(Records from a dataset)
===============

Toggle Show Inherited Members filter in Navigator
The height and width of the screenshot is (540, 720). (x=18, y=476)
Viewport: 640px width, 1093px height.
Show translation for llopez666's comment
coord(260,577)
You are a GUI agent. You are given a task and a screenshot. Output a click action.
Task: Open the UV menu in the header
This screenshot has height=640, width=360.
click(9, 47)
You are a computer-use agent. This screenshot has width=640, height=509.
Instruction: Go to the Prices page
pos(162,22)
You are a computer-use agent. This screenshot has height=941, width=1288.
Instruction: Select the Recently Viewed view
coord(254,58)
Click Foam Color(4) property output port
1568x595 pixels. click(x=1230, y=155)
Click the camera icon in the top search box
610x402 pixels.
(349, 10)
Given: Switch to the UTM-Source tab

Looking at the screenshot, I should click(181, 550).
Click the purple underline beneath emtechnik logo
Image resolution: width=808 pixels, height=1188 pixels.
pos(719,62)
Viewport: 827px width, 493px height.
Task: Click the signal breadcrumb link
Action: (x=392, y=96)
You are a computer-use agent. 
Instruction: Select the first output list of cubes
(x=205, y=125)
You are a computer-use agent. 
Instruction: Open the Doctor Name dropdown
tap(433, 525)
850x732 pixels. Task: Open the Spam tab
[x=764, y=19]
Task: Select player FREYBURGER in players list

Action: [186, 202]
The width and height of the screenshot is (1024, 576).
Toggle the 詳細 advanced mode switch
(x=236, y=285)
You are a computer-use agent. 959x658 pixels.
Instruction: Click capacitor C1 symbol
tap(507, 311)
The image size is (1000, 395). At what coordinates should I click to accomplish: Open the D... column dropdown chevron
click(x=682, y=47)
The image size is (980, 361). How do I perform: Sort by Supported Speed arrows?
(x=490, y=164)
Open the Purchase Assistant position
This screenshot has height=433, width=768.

===============

Task to carry out: Using the entries above, return each line in which the word "computer" occurs.

Response box:
You are a computer-use agent. This screenshot has width=640, height=509.
You are a computer-use agent. This screenshot has height=941, width=1288.
You are a computer-use agent. 
You are a computer-use agent. 
You are a computer-use agent. 959x658 pixels.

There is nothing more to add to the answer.